··· PROVIDED DATA

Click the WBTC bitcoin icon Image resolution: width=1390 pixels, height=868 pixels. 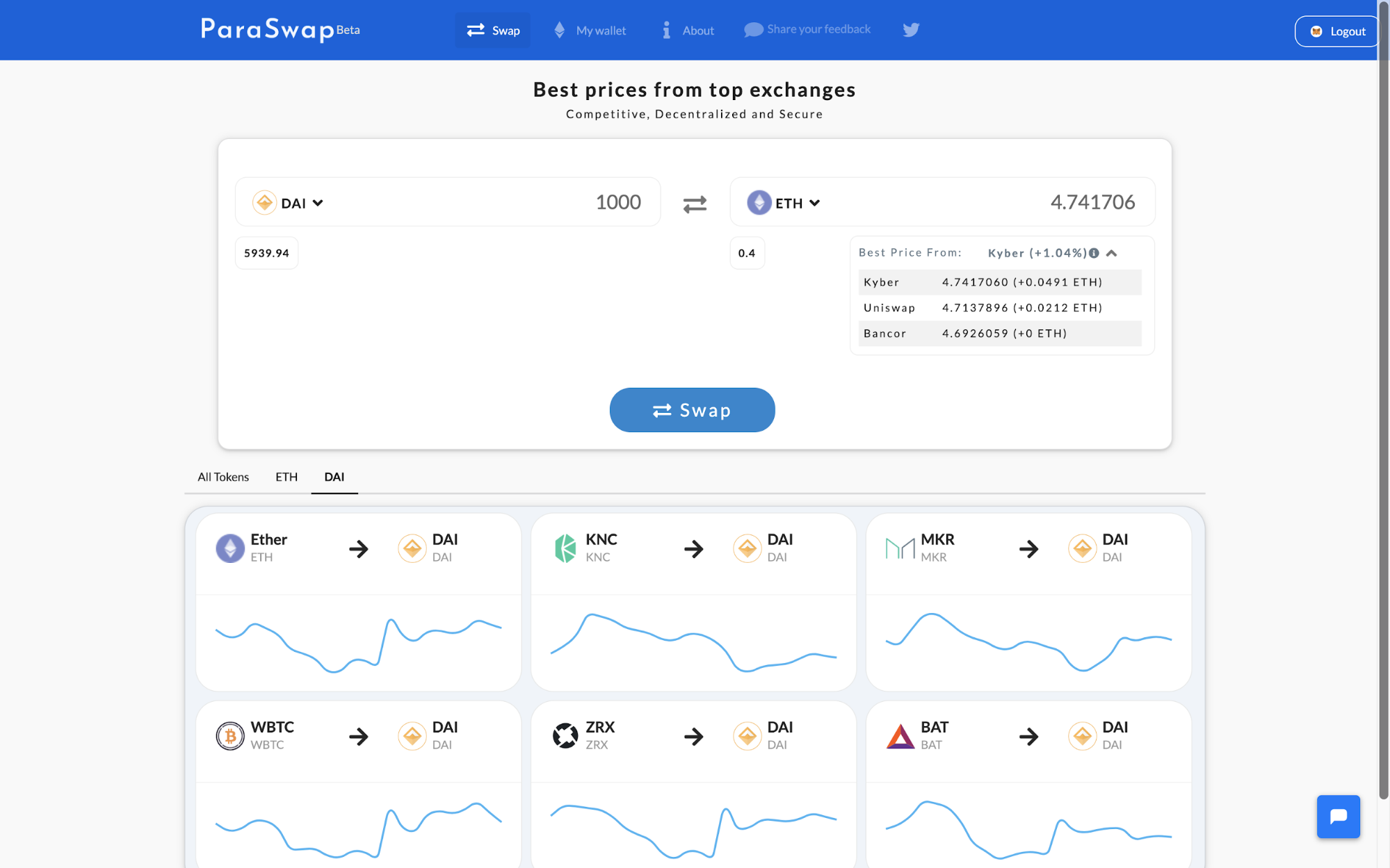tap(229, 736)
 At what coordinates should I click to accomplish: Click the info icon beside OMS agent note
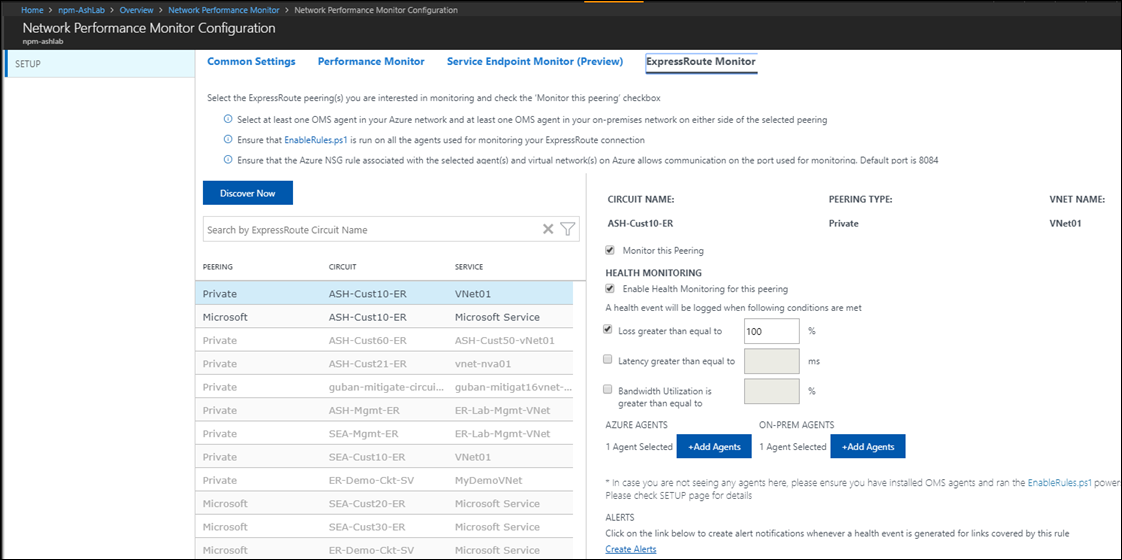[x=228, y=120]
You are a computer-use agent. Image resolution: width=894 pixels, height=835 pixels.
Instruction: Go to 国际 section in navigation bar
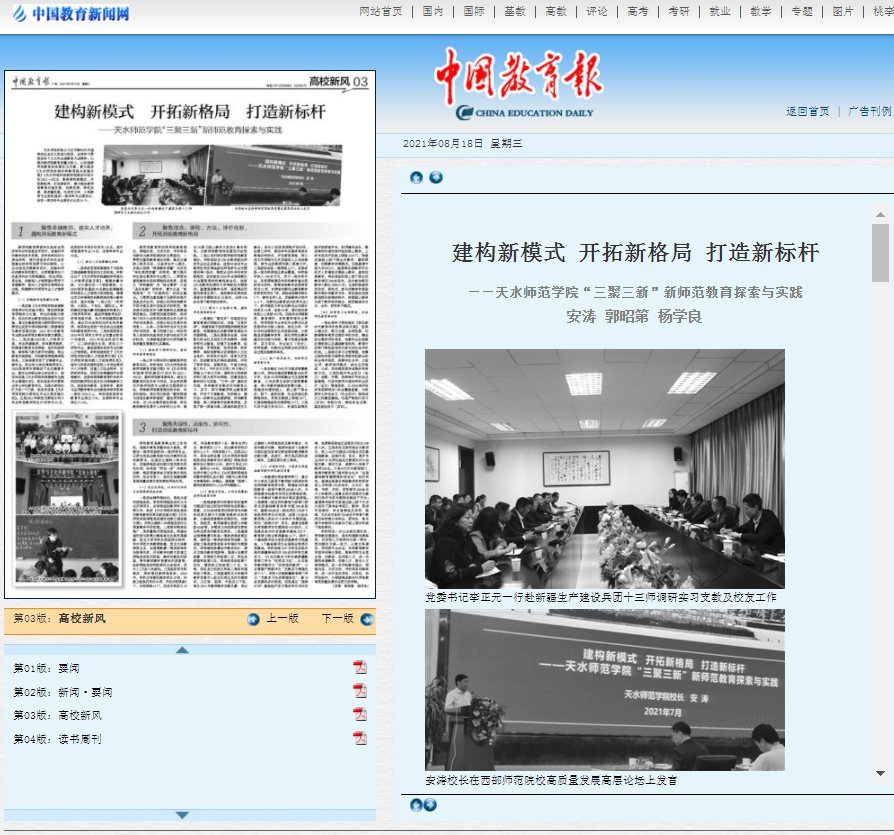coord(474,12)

······
··· PROVIDED DATA

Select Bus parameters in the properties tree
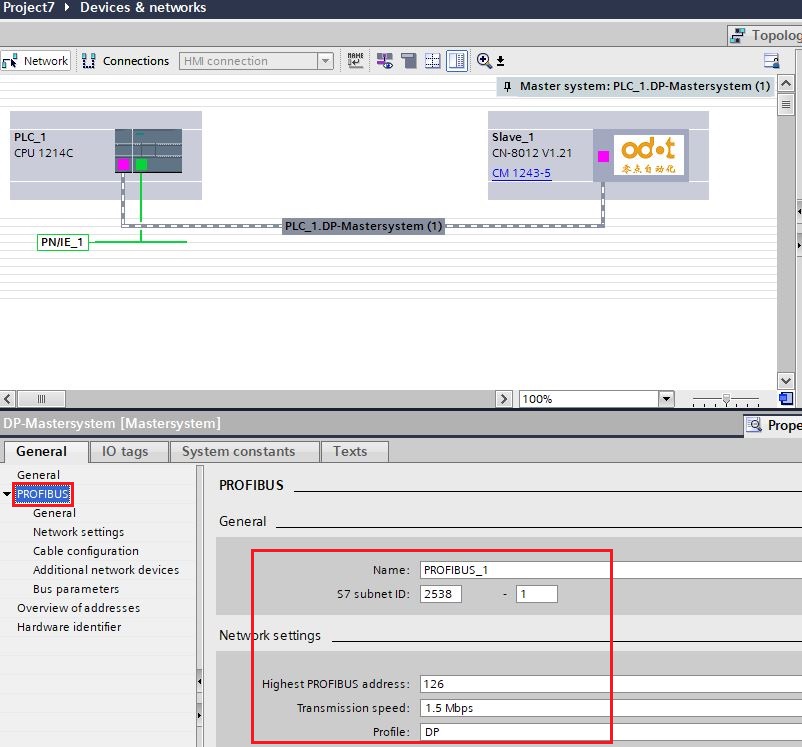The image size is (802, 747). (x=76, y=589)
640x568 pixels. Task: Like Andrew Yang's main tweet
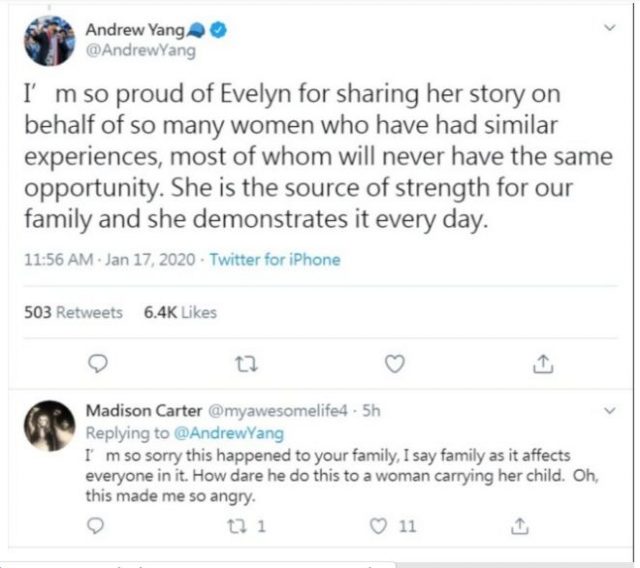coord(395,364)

······

* [OBJECTIVE]:
Put the material from the line with "You are a computer-use" up to and including the line with "coord(474,12)" into a Markdown table with the columns Row and Line, one line per row and no blank lines. Leave the pictures out.

* [COMPLETED TASK]:
| Row | Line |
|---|---|
| 1 | You are a computer-use agent. Image resolution: width=894 pixels, height=835 pixels. |
| 2 | Instruction: Go to 国际 section in navigation bar |
| 3 | coord(474,12) |